* TASK OBJECTIVE
A complete and exact copy of the data below is the task.

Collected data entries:
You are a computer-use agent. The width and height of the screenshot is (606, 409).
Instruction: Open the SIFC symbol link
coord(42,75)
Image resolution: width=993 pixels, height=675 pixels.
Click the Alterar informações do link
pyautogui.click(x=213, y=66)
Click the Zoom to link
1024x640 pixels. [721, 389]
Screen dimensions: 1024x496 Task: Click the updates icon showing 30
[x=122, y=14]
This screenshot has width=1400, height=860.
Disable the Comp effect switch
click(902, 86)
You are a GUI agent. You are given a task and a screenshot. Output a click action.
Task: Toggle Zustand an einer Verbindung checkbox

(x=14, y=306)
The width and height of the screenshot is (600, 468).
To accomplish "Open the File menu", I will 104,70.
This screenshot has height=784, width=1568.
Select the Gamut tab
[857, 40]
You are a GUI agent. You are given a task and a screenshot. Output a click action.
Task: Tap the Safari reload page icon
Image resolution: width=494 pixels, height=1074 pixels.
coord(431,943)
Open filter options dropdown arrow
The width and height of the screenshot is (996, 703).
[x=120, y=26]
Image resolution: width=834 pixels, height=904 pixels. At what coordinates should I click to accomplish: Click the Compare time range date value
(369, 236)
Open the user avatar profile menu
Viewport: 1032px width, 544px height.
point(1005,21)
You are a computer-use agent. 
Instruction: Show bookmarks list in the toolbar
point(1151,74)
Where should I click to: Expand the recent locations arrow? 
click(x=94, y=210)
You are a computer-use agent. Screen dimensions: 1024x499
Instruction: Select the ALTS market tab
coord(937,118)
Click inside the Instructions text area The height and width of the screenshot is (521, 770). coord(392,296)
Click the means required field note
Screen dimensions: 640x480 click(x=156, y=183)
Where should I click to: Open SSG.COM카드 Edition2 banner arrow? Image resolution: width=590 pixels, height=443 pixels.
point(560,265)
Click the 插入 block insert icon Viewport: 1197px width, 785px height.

* EXPECTED OUTPUT
You are a computer-use agent. The width and height of the screenshot is (606, 409).
Instruction: Open the SIFC symbol link
coord(42,75)
Image resolution: width=993 pixels, height=675 pixels.
Click the Alterar informações do link
pyautogui.click(x=213, y=66)
Click the Zoom to link
1024x640 pixels. [721, 389]
Screen dimensions: 1024x496 Task: Click the updates icon showing 30
[x=122, y=14]
This screenshot has width=1400, height=860.
Disable the Comp effect switch
click(902, 86)
You are a GUI agent. You are given a task and a screenshot. Output a click action.
Task: Toggle Zustand an einer Verbindung checkbox

(x=14, y=306)
The width and height of the screenshot is (600, 468).
To accomplish "Open the File menu", I will 104,70.
This screenshot has height=784, width=1568.
Select the Gamut tab
[857, 40]
You are a GUI agent. You are given a task and a screenshot. Output a click action.
Task: Tap the Safari reload page icon
Image resolution: width=494 pixels, height=1074 pixels.
coord(431,943)
Open filter options dropdown arrow
The width and height of the screenshot is (996, 703).
[x=120, y=26]
Image resolution: width=834 pixels, height=904 pixels. At what coordinates should I click to accomplish: Click the Compare time range date value
(369, 236)
Open the user avatar profile menu
Viewport: 1032px width, 544px height.
point(1005,21)
You are a computer-use agent. 
Instruction: Show bookmarks list in the toolbar
point(1151,74)
Where should I click to: Expand the recent locations arrow? 
click(x=94, y=210)
You are a computer-use agent. Screen dimensions: 1024x499
Instruction: Select the ALTS market tab
coord(937,118)
Click inside the Instructions text area The height and width of the screenshot is (521, 770). coord(392,296)
Click the means required field note
Screen dimensions: 640x480 click(x=156, y=183)
Where should I click to: Open SSG.COM카드 Edition2 banner arrow? Image resolution: width=590 pixels, height=443 pixels.
point(560,265)
Click the 插入 block insert icon Viewport: 1197px width, 785px height.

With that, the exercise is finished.